StyleConfig Reference

StyleConfig is an immutable value object. Build one with StyleConfig.builder():

StyleConfig config = StyleConfig.builder()
    .tag("tagName", "class-a class-b")   // add or overwrite a mapping
    .mergeFrom(anotherConfig)            // bulk-import mappings from another config
    .build();                            // returns the immutable instance
Method Description
tag(String tag, String classes) Maps an HTML tag name (case-insensitive) to a space-separated class string
mergeFrom(StyleConfig other) Copies all mappings from other; duplicate keys are overwritten
build() Returns the immutable StyleConfig
classesFor(String tag) (on the built instance) Returns the class string, or null if unmapped
asMap() Returns an unmodifiable Map<String, String> of all mappings

API Reference

Markdown (entry class)

Method Returns Description
Markdown.from(String text) Markdown Creates a new builder for the given Markdown source
.withTailwind() Markdown Applies the Tailwind CSS preset
.withBootstrap() Markdown Applies the Bootstrap 5 preset
.withBulma() Markdown Applies the Bulma preset
.withStyle(StyleConfig config) Markdown Applies a fully custom StyleConfig
.safe() Markdown Enables HTML sanitisation (strips raw HTML from source)
.toHtml() String Parses and renders the Markdown; repeatable β€” same result every call

StyleAttributeProvider

You don't normally use this class directly, but it's available if you need to integrate with a manually constructed HtmlRenderer:

HtmlRenderer renderer = HtmlRenderer.builder()
        .attributeProviderFactory(StyleAttributeProvider.factory(myConfig))
        .build();

Project Structure

fluentmarkdown/
β”œβ”€β”€ pom.xml
└── src/
    β”œβ”€β”€ main/java/io/fluentmarkdown/
    β”‚   β”œβ”€β”€ Markdown.java               ← fluent builder & entry point
    β”‚   β”œβ”€β”€ StyleConfig.java            ← immutable tag β†’ class map + builder
    β”‚   β”œβ”€β”€ StyleAttributeProvider.java ← commonmark AttributeProvider impl
    β”‚   └── Presets.java                ← Tailwind / Bootstrap / Bulma factories
    └── test/java/io/fluentmarkdown/
        └── MarkdownTest.java           ← unit tests

Building from Source

# Clone or download the project, then:
cd fluentmarkdown

# Compile, run tests, and package the JAR
mvn install

# Skip tests if you just want the JAR quickly
mvn install -DskipTests

# Clean before building (recommended after pulling changes)
mvn clean install

The JAR is produced at target/fluentmarkdown-1.0.0.jar and installed to your local ~/.m2 repository.


Running the Tests

mvn test

The test suite covers:

  • Plain (unstyled) rendering
  • All three built-in presets (Tailwind, Bootstrap, Bulma)
  • Custom StyleConfig injection
  • Preset extension via mergeFrom()
  • Safe mode (XSS stripping)
  • Edge cases: null input, empty string, repeated toHtml() calls

FAQ

Can I use this with Gradle?

Yes. Install the JAR locally with mvn install, then add the dependency:

// build.gradle
dependencies {
  implementation("io.github.gaurav101:fluentmarkdown:1.0.4")
}

Can I apply two presets at the same time?
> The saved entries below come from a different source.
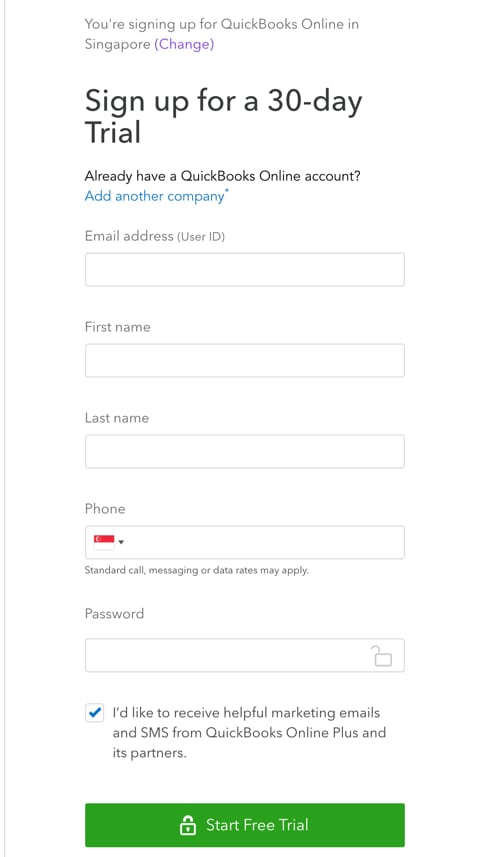The image size is (484, 857).
Task: Focus the Email address input field
Action: coord(245,269)
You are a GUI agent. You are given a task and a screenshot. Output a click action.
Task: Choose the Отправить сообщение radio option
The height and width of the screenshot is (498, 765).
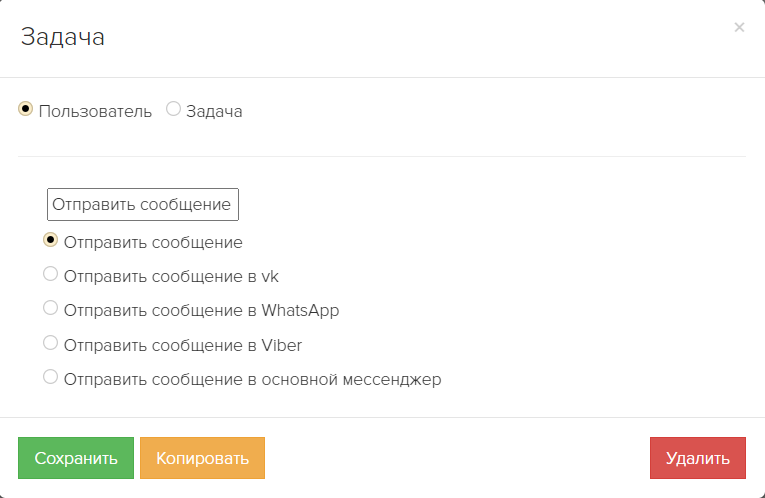50,240
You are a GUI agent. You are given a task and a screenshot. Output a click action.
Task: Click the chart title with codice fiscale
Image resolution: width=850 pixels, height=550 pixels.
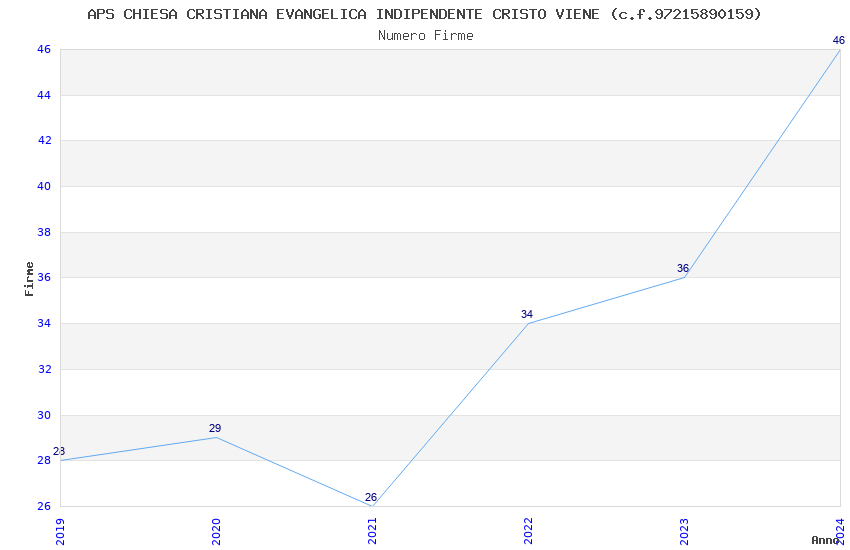424,14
Not directly β€” .withStyle() replaces the previous config. To combine them, merge manually:

StyleConfig combined = StyleConfig.builder()
        .mergeFrom(Presets.tailwind())
        .mergeFrom(Presets.bootstrap())   // bootstrap entries overwrite tailwind ones
        .build();

Does this support Markdown extensions (tables, strikethrough, etc.)?

Tables are supported natively by commonmark-java and styled by the presets. For other extensions (e.g., commonmark-ext-gfm-strikethrough), add the extension jar to your pom and wire it through the commonmark Parser inside Markdown.toHtml().
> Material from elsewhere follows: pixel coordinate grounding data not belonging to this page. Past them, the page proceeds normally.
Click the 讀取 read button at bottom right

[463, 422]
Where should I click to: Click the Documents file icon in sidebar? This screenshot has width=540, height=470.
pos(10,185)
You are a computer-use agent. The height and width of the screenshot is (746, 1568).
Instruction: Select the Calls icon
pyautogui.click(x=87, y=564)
Is the Markdown builder thread-safe?

Each Markdown.from(...) call creates a fresh, independent builder. Do not share a builder across threads. The StyleConfig instances (including presets) are fully thread-safe β€” share those freely.
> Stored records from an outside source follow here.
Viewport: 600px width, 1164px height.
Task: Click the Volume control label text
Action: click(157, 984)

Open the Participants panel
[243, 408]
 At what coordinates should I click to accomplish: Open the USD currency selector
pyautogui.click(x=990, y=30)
Will the library modify classes added by other AttributeProviders?

No. StyleAttributeProvider uses Map.merge() which appends to any existing class attribute rather than overwriting it, so it is safe to stack multiple providers.

About

A lightweight, zero-boilerplate Java library that converts Markdown to styled HTML for any CSS framework β€” Tailwind, Bootstrap, Bulma, or your own custom classes β€” using a clean fluent API built on top of commonmark-java.